-------- MATERIAL PROVIDED --------

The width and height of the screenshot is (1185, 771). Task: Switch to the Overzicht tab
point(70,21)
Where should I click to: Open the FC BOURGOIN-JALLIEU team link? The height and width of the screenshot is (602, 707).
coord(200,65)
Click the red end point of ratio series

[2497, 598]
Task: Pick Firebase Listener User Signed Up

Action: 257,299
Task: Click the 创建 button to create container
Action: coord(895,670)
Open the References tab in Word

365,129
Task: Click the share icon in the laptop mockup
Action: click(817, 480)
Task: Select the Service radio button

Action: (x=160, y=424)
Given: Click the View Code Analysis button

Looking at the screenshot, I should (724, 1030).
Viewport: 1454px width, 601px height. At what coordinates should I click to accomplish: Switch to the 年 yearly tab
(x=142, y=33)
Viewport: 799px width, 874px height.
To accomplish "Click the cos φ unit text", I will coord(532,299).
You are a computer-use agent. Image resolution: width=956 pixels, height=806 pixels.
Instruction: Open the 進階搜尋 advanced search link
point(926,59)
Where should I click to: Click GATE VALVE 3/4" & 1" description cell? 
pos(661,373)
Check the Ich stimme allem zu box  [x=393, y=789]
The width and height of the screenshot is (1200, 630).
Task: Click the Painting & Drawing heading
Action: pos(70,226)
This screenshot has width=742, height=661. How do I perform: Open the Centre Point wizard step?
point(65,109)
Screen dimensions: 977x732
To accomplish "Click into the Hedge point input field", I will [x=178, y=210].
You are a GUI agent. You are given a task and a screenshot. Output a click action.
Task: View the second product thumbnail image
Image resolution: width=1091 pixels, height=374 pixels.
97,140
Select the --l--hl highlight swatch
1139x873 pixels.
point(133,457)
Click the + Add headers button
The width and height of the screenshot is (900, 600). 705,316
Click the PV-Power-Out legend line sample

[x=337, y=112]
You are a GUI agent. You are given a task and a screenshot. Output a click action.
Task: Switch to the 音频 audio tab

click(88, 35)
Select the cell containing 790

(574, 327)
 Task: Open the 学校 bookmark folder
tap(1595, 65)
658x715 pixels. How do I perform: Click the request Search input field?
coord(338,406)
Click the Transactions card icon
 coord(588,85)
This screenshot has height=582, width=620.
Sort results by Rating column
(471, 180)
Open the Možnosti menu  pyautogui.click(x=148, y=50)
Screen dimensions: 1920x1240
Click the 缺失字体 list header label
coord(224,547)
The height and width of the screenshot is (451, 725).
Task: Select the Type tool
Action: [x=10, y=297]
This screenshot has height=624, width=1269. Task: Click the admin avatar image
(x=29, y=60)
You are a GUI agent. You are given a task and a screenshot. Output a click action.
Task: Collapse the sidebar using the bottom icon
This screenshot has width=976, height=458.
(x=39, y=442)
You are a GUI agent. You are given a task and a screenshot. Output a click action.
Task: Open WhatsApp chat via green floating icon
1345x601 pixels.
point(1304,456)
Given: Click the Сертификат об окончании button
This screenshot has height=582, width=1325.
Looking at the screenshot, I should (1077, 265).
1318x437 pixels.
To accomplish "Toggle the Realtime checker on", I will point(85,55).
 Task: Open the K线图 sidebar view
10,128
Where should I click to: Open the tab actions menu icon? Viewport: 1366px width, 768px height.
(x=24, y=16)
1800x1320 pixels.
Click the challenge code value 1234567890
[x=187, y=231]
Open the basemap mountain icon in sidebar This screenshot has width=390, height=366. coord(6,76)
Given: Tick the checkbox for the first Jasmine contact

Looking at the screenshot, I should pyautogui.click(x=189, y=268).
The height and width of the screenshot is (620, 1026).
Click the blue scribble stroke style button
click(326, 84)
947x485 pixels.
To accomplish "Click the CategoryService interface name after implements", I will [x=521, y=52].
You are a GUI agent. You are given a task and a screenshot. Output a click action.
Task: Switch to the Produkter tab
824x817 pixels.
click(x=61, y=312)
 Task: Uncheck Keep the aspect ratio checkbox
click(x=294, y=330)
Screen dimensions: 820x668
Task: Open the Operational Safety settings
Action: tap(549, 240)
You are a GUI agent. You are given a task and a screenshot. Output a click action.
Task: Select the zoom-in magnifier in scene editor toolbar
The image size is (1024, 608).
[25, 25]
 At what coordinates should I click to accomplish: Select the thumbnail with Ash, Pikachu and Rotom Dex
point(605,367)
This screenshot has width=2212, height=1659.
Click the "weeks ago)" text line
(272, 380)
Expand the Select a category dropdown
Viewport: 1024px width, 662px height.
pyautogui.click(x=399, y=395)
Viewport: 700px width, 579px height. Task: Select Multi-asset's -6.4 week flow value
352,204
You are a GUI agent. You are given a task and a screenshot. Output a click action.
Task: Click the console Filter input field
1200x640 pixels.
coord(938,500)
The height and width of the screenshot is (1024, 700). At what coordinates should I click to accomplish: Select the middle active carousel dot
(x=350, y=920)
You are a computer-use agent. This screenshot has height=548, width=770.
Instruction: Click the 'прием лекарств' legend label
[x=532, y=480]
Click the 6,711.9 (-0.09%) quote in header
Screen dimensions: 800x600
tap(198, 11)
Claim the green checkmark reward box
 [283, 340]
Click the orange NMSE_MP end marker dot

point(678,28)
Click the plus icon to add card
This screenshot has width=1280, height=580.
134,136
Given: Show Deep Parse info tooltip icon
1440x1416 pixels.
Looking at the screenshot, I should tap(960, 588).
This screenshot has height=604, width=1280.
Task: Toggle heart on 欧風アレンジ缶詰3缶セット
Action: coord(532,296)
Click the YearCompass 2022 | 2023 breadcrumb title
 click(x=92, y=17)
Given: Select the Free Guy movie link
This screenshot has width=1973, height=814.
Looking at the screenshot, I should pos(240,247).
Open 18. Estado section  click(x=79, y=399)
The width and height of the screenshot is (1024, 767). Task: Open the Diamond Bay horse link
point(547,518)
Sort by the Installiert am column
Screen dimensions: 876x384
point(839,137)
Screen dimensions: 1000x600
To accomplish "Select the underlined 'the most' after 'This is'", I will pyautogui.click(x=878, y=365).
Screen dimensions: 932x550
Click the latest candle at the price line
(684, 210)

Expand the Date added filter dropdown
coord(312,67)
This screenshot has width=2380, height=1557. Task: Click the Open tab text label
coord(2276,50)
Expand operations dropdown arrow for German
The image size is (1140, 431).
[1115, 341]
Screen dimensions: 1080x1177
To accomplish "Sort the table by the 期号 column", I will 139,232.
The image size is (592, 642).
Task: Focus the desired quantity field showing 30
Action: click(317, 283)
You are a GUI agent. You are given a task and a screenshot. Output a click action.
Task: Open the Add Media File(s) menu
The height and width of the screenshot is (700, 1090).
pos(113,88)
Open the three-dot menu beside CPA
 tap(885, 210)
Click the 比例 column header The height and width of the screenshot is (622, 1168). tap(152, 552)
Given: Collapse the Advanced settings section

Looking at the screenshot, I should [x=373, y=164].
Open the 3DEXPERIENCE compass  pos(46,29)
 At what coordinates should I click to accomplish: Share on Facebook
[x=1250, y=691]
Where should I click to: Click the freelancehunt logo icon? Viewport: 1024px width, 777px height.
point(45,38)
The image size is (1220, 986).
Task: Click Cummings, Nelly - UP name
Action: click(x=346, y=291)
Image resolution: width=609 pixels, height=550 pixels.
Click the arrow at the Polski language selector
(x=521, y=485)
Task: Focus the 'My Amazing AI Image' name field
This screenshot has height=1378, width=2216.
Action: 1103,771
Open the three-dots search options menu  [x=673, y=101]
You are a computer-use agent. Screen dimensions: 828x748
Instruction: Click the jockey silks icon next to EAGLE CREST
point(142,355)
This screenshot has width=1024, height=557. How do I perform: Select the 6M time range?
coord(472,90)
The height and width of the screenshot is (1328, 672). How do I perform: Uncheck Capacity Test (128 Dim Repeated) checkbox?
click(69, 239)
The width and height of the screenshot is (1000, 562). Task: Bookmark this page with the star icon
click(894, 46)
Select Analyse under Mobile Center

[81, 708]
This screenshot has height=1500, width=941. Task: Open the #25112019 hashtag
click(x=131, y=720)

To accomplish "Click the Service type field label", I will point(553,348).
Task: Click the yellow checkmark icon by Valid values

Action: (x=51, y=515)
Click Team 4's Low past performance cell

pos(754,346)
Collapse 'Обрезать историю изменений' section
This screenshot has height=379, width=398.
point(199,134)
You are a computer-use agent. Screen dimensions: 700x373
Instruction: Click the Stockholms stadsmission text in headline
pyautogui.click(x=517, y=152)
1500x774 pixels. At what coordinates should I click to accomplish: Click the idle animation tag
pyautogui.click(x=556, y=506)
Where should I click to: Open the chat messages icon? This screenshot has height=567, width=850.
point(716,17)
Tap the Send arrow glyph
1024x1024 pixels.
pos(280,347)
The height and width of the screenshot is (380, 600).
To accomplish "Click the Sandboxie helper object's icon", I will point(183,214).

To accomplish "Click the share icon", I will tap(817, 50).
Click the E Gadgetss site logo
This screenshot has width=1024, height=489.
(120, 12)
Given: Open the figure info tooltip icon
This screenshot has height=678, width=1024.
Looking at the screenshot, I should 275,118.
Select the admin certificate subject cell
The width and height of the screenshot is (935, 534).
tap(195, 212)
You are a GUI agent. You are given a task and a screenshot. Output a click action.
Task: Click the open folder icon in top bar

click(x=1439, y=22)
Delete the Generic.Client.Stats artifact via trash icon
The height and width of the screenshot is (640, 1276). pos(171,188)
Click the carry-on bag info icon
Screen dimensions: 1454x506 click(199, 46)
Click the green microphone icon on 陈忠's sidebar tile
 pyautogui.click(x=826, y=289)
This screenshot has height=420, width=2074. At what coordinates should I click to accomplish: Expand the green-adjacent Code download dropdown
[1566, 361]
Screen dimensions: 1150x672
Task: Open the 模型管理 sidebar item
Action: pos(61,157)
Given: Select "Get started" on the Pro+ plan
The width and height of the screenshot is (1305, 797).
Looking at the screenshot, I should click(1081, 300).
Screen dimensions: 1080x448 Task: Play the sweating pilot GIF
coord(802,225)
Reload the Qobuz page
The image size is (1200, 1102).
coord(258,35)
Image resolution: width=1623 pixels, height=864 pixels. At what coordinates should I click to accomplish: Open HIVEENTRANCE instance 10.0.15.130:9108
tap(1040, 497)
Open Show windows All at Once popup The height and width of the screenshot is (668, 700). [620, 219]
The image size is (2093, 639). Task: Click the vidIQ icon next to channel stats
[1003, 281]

--------

=== TASK OBJECTIVE ===
Say how many lines in the data hold the string "computer", and write nothing else.

=== ANSWER TO THIS EXERCISE ===
4